Posted on Categories Discover Magazine

Image: Flickr/Mark Strobl

Although the best-known mummies are the cloth-wrapped Egyptian variety so often seen in horror movies, many kinds of mummies have been found all over the world. And it’s not only the human bodies that have been preserved during the process of mummification–often human parasites are, too! Scientists can use the presence of parasites on and in mummies to track the history of their association. Here, scientists report finding head and pubic lice on mummies from Chile; they think that humans brought the parasites with them when they migrated across the Bering Strait thousands of years ago.

Crab louse infestation in pre-Columbian America.

“Until now, Pthirus pubis infestation in ancient human populations had only been recorded in the Old World. We found crab lice on South American mummified bodies from the Atacama Desert region. Crab louse eggs were found attached to the pubic hairs of a 2,000-yr-old Chilean mummy. Well-preserved adults were found in sediment and clothing from a Peruvian mummy dated 1,000 yr ago. Paleoparasitological evidence expands the knowledge of the distribution of this ectoparasite in ancient populations. As with many other parasites, pubic lice recorded in Andean populations show the antiquity of this parasite in the New World. It is likely that P. pubis entered the continent with early human migration to the New World.”

Severe head lice infestation in an Andean mummy of Arica, Chile.

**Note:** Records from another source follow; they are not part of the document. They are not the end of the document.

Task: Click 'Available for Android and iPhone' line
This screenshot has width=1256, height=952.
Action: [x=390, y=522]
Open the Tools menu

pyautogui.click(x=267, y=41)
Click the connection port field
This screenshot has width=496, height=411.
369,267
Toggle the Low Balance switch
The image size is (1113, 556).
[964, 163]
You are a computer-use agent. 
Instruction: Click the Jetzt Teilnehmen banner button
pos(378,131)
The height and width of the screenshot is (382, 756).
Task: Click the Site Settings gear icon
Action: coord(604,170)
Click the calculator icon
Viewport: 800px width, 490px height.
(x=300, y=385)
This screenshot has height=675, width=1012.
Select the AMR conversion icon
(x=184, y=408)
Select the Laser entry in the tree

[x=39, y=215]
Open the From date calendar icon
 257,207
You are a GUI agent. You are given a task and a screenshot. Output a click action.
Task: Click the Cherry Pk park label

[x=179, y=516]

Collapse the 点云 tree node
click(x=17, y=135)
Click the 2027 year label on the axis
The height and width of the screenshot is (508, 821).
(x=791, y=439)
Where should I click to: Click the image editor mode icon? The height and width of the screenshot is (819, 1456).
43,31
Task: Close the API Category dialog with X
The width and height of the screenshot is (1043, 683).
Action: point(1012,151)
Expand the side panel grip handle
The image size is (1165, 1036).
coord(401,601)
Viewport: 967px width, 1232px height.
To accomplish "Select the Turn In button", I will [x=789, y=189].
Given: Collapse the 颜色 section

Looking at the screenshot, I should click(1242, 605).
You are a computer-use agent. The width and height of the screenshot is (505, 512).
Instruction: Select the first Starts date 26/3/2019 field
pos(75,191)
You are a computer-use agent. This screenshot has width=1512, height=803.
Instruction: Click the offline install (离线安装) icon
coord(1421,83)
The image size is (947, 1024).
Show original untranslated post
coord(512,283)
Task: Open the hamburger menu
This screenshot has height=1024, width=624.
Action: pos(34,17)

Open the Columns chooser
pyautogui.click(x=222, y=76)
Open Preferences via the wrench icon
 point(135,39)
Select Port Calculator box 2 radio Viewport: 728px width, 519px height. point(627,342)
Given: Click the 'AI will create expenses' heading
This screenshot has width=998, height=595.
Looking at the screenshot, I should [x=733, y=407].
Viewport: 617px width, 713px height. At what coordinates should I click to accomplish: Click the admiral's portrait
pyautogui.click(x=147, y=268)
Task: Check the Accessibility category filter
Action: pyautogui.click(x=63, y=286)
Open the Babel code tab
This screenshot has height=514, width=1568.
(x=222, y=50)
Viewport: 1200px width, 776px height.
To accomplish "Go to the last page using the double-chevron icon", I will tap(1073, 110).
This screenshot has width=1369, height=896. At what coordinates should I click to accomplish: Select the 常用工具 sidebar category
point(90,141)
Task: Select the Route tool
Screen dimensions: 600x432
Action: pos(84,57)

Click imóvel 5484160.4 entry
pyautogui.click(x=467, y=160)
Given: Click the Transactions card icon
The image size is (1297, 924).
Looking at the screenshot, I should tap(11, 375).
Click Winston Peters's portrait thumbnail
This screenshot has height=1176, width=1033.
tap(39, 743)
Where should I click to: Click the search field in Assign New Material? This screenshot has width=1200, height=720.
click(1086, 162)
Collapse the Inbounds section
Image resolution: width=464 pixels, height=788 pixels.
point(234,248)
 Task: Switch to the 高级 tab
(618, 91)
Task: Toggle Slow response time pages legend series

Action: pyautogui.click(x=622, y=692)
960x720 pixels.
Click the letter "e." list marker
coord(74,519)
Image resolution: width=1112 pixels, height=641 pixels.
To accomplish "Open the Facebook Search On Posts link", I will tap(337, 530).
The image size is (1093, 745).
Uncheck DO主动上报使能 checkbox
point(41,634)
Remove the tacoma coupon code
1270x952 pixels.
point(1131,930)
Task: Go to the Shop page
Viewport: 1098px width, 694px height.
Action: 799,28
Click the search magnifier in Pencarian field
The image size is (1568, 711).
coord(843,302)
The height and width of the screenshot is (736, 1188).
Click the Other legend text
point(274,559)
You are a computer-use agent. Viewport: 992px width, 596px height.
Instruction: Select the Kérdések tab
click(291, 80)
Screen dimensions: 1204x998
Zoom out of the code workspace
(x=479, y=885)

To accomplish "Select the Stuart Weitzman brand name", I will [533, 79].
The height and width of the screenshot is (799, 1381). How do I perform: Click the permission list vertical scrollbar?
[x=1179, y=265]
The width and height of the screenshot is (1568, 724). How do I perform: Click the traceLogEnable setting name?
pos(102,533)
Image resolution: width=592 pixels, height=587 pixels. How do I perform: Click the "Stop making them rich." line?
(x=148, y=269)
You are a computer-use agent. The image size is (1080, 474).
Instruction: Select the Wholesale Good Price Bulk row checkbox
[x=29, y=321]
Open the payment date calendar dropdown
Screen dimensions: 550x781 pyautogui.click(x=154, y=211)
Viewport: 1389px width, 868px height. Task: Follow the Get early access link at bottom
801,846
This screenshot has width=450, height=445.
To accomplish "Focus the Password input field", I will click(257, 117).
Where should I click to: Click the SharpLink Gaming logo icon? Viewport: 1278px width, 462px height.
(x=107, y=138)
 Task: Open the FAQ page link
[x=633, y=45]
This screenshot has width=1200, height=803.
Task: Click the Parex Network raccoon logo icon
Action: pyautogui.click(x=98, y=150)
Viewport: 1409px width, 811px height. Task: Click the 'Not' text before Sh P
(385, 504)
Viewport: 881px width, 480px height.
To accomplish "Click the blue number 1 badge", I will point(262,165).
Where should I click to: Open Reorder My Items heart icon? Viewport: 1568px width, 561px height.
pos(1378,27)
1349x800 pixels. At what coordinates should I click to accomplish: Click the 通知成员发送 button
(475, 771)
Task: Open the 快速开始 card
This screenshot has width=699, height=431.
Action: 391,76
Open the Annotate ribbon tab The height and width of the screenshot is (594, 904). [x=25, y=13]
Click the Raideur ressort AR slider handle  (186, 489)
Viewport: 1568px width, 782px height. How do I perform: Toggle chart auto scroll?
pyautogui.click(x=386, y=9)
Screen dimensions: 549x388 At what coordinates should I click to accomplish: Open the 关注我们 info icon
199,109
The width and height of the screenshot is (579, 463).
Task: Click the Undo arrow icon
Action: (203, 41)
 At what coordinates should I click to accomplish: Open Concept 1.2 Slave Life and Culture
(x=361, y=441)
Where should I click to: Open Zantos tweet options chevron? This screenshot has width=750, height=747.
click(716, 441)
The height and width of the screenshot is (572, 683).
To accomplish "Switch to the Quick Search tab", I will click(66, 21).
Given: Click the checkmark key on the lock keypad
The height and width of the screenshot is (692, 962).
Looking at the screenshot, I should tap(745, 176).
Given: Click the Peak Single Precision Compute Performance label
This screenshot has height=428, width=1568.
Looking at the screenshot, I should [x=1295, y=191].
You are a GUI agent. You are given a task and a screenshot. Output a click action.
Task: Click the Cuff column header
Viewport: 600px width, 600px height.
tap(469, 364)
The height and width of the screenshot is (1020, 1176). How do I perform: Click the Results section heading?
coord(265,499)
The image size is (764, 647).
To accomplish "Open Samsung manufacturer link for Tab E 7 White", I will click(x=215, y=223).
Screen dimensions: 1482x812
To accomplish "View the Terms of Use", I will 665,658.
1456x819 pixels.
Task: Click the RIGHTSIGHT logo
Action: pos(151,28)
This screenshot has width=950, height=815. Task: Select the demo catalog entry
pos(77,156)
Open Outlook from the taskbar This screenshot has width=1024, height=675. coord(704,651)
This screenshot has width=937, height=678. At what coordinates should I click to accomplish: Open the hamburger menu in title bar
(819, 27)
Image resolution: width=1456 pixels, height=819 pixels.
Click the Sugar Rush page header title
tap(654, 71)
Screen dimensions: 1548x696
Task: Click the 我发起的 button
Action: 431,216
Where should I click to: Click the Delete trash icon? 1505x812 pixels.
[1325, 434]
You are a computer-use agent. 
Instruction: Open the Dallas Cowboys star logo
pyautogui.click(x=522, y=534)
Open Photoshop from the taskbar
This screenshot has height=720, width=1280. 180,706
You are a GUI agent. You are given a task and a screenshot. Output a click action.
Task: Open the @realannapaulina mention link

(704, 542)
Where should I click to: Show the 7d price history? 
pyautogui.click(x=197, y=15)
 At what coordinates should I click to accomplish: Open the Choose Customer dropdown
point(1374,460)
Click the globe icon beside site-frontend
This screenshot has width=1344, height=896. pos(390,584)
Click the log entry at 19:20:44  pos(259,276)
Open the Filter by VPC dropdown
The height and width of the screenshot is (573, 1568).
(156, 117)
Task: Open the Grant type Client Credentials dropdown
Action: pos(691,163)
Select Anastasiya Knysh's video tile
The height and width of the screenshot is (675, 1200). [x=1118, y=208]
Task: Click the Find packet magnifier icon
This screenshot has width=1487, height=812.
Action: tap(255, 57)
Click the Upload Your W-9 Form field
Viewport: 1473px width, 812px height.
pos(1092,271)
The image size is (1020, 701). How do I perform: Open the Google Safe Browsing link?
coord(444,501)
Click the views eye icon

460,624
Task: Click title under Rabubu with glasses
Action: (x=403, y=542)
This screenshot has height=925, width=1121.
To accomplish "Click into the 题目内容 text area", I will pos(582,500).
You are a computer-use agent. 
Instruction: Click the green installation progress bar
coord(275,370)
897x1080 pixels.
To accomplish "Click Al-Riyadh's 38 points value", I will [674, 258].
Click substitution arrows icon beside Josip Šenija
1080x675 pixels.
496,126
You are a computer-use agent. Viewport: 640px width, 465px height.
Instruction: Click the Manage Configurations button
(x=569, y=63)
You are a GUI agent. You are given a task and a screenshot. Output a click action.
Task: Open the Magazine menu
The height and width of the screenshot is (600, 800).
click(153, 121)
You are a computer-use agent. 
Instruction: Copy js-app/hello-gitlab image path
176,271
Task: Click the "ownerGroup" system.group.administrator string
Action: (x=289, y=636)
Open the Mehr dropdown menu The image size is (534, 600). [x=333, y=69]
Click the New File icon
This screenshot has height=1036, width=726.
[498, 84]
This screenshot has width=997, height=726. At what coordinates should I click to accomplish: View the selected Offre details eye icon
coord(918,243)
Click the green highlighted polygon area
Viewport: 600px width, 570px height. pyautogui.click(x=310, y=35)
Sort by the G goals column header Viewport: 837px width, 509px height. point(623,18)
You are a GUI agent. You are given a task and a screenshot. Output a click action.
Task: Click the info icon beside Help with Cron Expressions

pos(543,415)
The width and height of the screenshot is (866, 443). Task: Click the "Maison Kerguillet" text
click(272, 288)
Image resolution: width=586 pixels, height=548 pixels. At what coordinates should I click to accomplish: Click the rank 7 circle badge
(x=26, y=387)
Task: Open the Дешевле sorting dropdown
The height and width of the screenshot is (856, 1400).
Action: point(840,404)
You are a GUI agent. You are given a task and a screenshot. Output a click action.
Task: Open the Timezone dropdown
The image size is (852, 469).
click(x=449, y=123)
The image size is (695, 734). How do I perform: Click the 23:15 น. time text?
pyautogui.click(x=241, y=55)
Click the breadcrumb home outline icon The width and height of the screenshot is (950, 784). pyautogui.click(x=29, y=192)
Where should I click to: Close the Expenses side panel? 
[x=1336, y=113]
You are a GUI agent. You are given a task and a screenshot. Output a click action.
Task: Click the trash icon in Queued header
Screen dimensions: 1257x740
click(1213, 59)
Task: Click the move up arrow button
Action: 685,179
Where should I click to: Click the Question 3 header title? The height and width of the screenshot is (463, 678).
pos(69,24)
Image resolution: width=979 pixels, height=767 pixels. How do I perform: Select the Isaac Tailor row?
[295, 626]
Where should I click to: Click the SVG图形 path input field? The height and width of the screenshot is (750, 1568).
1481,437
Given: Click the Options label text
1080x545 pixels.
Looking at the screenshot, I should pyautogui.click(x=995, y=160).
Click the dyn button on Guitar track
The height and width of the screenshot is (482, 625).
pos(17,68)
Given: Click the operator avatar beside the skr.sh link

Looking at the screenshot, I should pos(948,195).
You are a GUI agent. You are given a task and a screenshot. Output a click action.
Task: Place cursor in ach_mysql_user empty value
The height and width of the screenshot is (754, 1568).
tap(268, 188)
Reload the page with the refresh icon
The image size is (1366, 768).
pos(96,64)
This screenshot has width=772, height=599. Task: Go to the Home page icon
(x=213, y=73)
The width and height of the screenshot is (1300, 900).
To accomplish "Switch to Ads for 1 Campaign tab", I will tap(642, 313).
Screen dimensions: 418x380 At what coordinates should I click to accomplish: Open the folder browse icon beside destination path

“Pediculus humanus capitis is an ancient human parasite, probably inherited from pre-hominid times. Infestation appears as a recurrent health problem throughout history, including in pre-Columbian populations. Here, we describe and discuss the occurrence of pre-Columbian pediculosis in the Andean region of the Atacama Desert. Using a light microscope and scanning electron microscopy, we studied a highly infested Maitas Chiribaya mummy from Arica in northern Chile dating to 670-990 calibrated years A.D. The scalp and hair of the mummy were almost completely covered by nits and adult head lice. Low- and high-vacuum scanning electron microscopy revealed a well-preserved morphology of the eggs. In addition, the excellent preservation of the nearly 1,000-yr-old adult head lice allowed us to observe and characterize the head, antennae, thorax, abdomen, and legs. Leg segmentation, abdominal spiracles, and sexual dimorphism also were clearly observed. The preservation of the ectoparasites allowed us to examine the micromorphology using scanning electron microscopy; the opercula, aeropyles, and spiracles were clearly visible. This case study provides strong evidence that head lice were a common nuisance for Andean farmers and herders. Head lice are transmitted by direct head-to-head contact; thus, this ancient farmer and herder was potentially infesting other people. The present study contributes to the body of research focusing on lice in ancient populations.”